Marie-Soleil Cloutier, géographe et chercheuse à l’UQAM et son collègue Ugo Lachapelle, professeur et chercheur à l’UQAM , se sont penchés sur l’impact de la réduction des limites de vitesse sur le nombre d’accidents graves ou mortels au Québec.
« On s’est rendu compte en regardant des écrits scientifiques qu’on parle souvent de la réduction de la vitesse comme étant une façon d’améliorer le bilan routier. Ça peut presque sembler évident et on sait que c’est vrai par la physique, par la cinétique de la chose. Si deux véhicules se frappent à 100 km/h, ça fait plus de dommages que deux véhicules qui se frappent à 50 km/h par exemple, explique Mme Cloutier. Le hic, c’est qu’on trouvait peu d’études empiriques, des études basées sur des données avant et après un changement de limite de vitesse par exemple. Donc nous, c’est ce qu’on a fait sur un échantillon de segments des routes qui sont sous la juridiction du ministère des Transports, donc des routes à numéros un peu partout au Québec. »

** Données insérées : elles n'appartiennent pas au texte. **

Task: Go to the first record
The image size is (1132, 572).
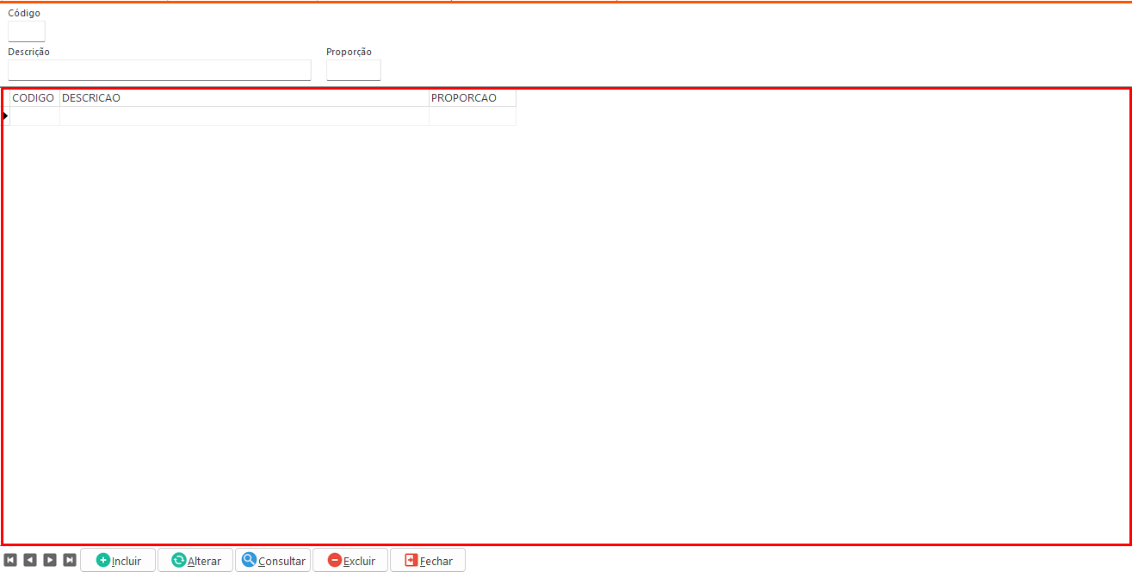Action: tap(10, 560)
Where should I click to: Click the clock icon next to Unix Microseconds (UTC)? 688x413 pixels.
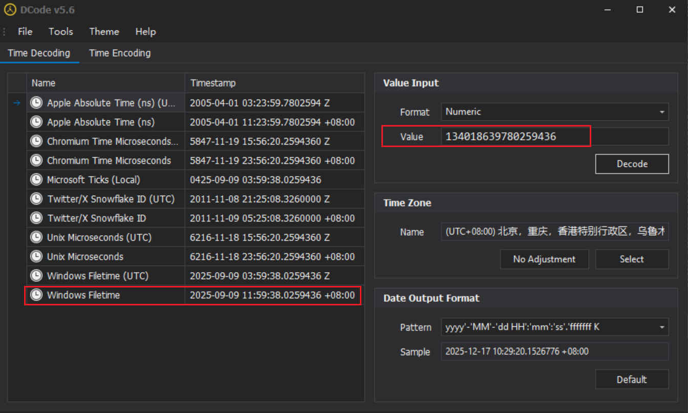tap(36, 237)
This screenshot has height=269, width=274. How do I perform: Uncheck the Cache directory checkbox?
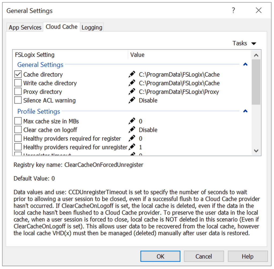pos(18,74)
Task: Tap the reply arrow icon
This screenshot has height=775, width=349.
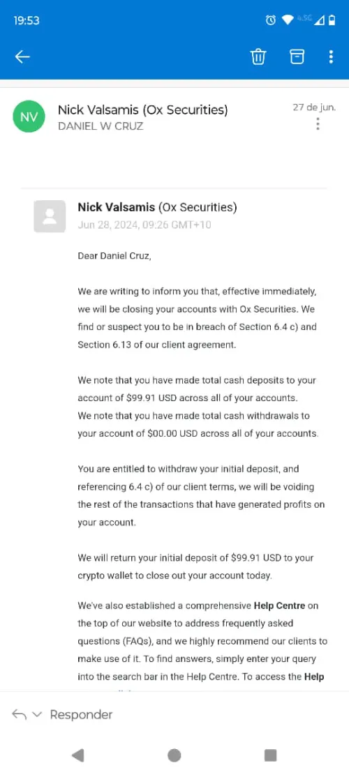Action: (x=19, y=714)
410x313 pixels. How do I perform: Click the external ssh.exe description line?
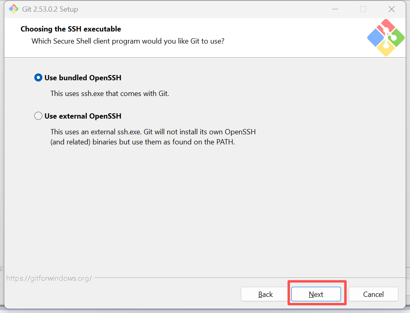153,131
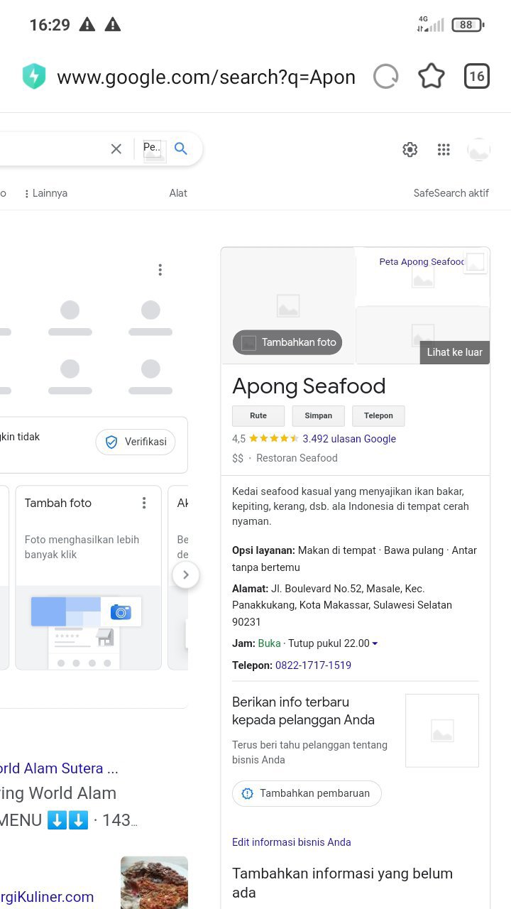This screenshot has width=511, height=909.
Task: Clear the search box with X icon
Action: click(x=116, y=148)
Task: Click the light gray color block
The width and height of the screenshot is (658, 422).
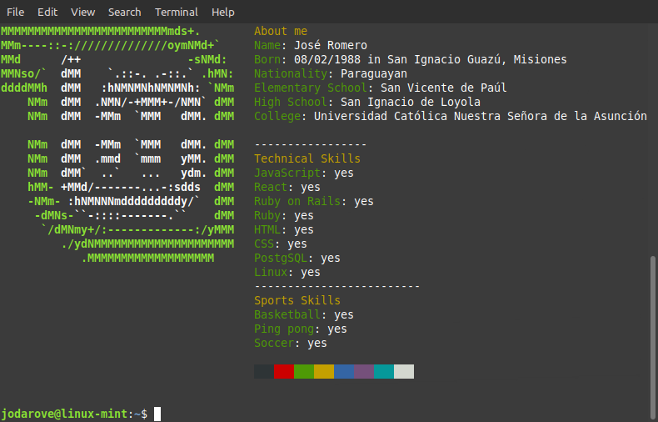Action: click(404, 371)

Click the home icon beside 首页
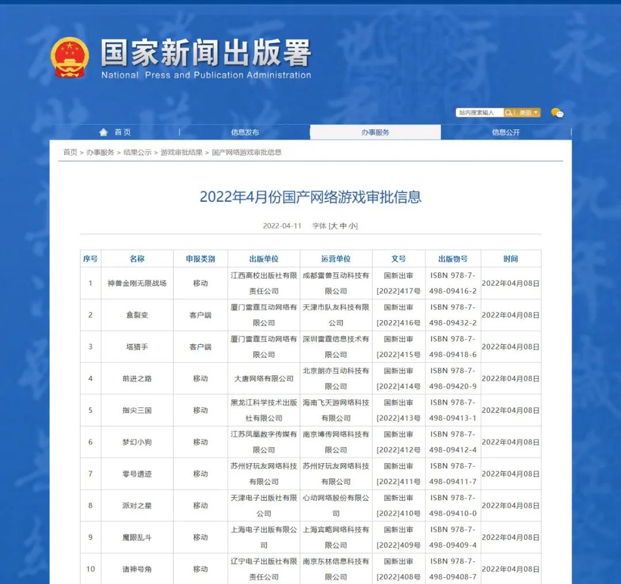coord(102,132)
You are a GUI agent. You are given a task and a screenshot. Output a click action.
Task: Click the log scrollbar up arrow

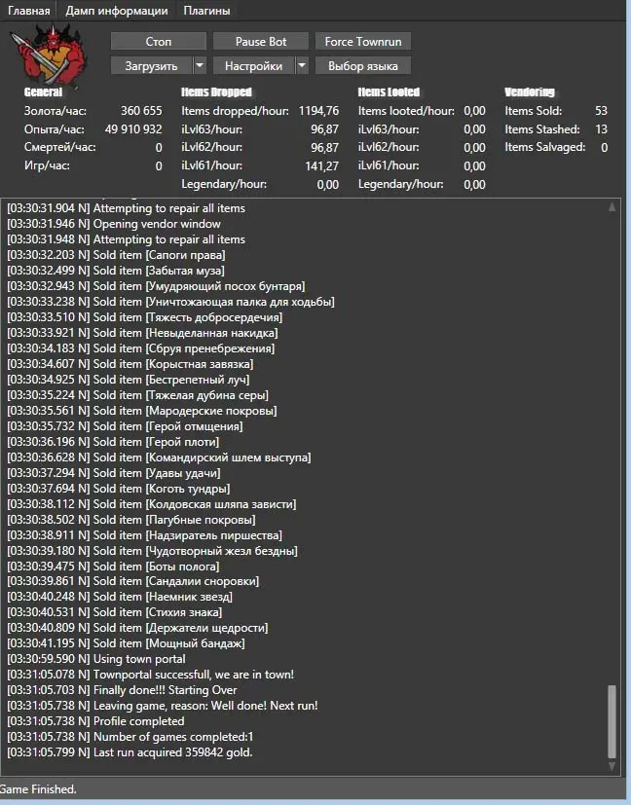point(612,206)
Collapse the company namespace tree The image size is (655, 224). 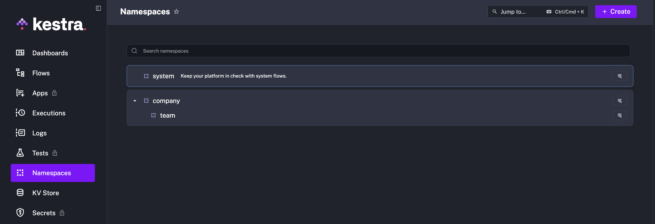coord(135,101)
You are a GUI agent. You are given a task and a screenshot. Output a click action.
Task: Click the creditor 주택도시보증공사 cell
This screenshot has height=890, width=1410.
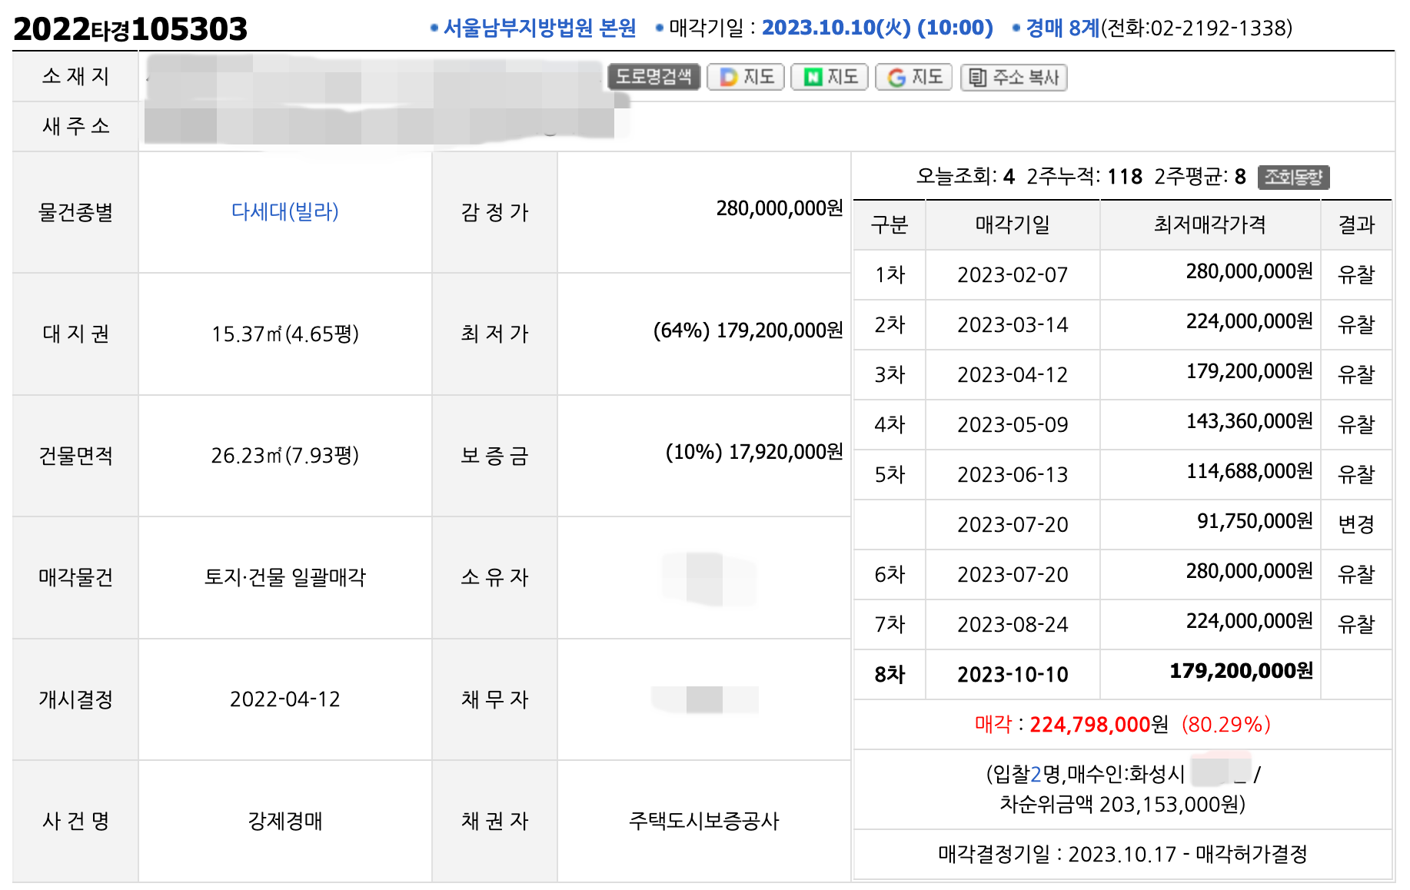(703, 821)
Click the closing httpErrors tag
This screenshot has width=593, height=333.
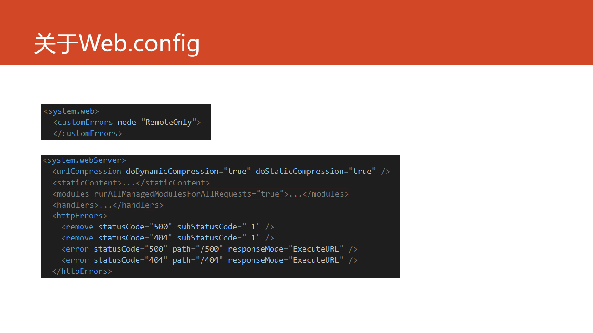(82, 271)
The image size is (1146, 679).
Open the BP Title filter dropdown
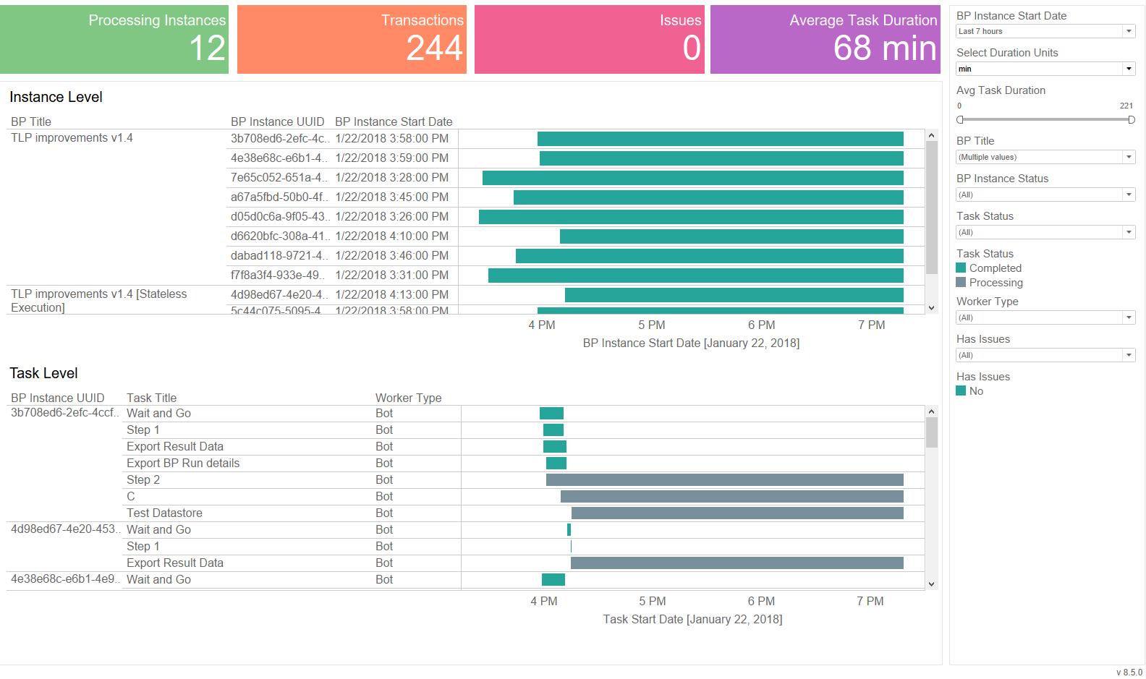pos(1045,157)
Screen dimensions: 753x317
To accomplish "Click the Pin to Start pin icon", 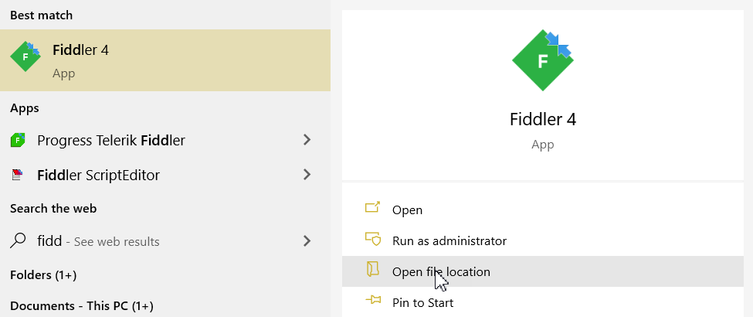I will pyautogui.click(x=372, y=302).
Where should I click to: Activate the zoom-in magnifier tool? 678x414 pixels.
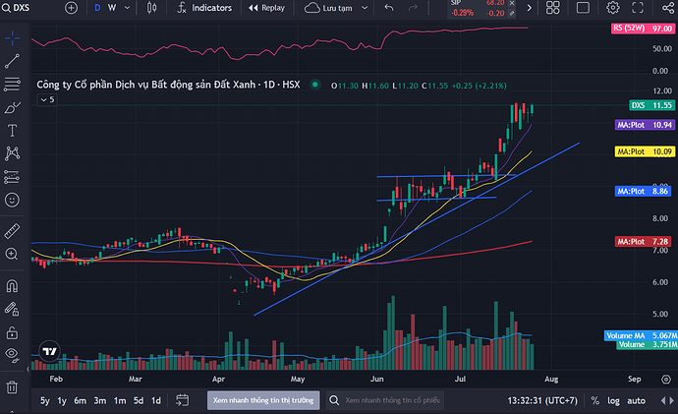tap(12, 254)
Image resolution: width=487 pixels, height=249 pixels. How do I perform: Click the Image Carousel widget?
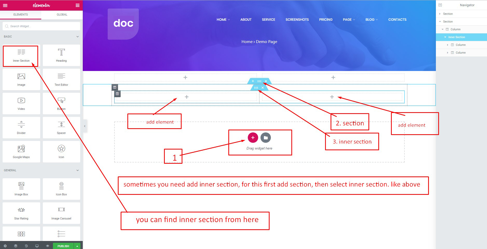point(61,213)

Les résultats de leur recherche démontrent quelque chose de très intéressant: Plus la limite de vitesse de base est élevée (entre 80 et 90 km/h) et plus la diminution est importante (une diminution variant entre 20 et 40 km/h), plus le gain de sécurité routière est important.
« Les routes sur lesquelles la vitesse est passée de 90 km/h à 70 km/h ou même à 50 km/h, c’est vraiment là qu’on a le plus de gains. Par contre, ce n’est pas parce qu’on change la limite de vitesse que les conducteurs vont vraiment changer leur comportement, souligne la chercheuse. Plusieurs personnes vont tout de même diminuer leur vitesse, mais on ne connaît pas la proportion de ceux qui vont réellement respecter la nouvelle limite. Parfois, ça ne prend pas juste un changement de vitesse: ça peut nécessiter un réaménagement de la route ou même de la présence policière, la combinaison de tout ça. Il y a vraiment quelque chose à faire sur ces segments de route là pour avoir une amélioration du bilan routier. »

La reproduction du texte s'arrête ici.